**WORK REQUEST**
Only an exact copy belongs in the answer: the line with "Task: Click the gray X in 볼륨 프로화일 지표 row" and every line after it through the end of the records, pictures left out.

Top of INPUT RECORDS

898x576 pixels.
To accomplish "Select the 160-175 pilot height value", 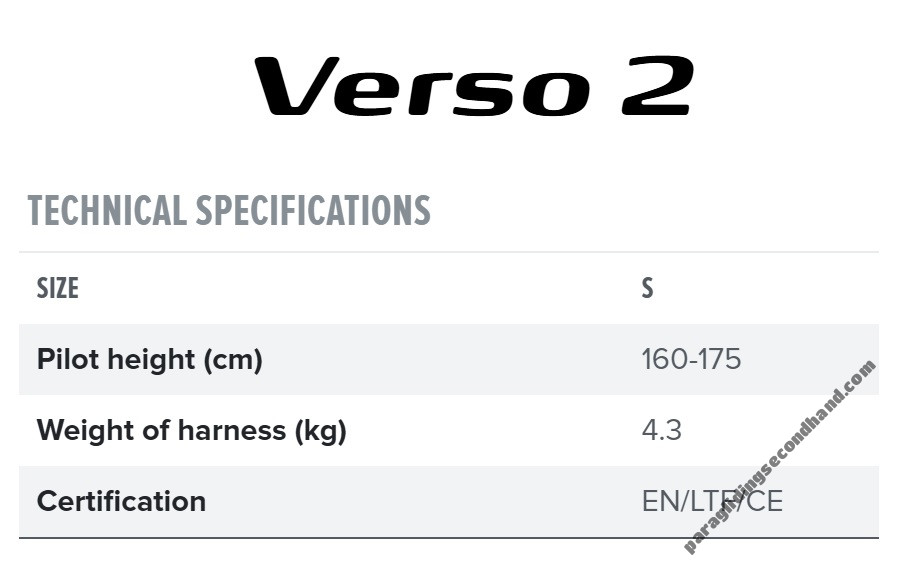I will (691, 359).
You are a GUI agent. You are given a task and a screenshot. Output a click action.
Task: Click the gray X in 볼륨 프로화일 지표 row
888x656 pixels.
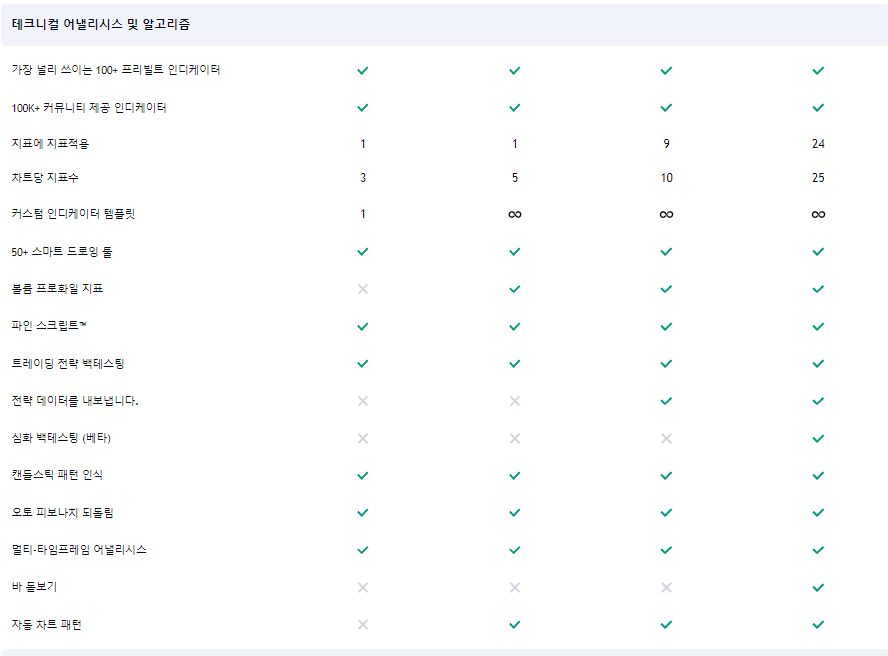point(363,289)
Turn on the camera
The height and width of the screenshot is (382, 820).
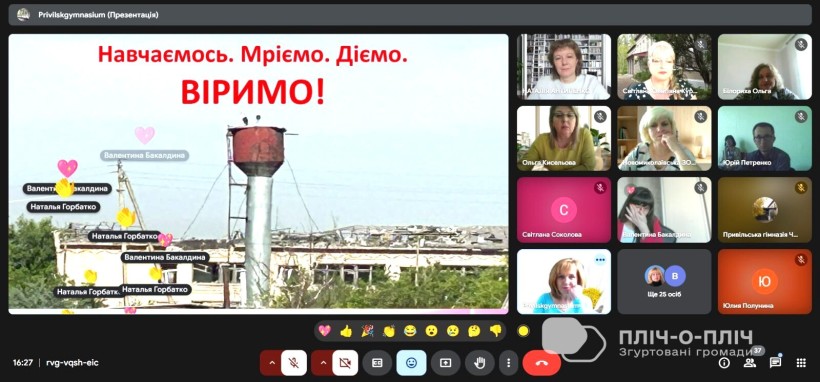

Bottom of INPUT RECORDS

**RESPONSE TO THIS TASK**
Task: Click the gray X in 볼륨 프로화일 지표 row
888x656 pixels.
point(363,289)
Turn on the camera
The height and width of the screenshot is (382, 820).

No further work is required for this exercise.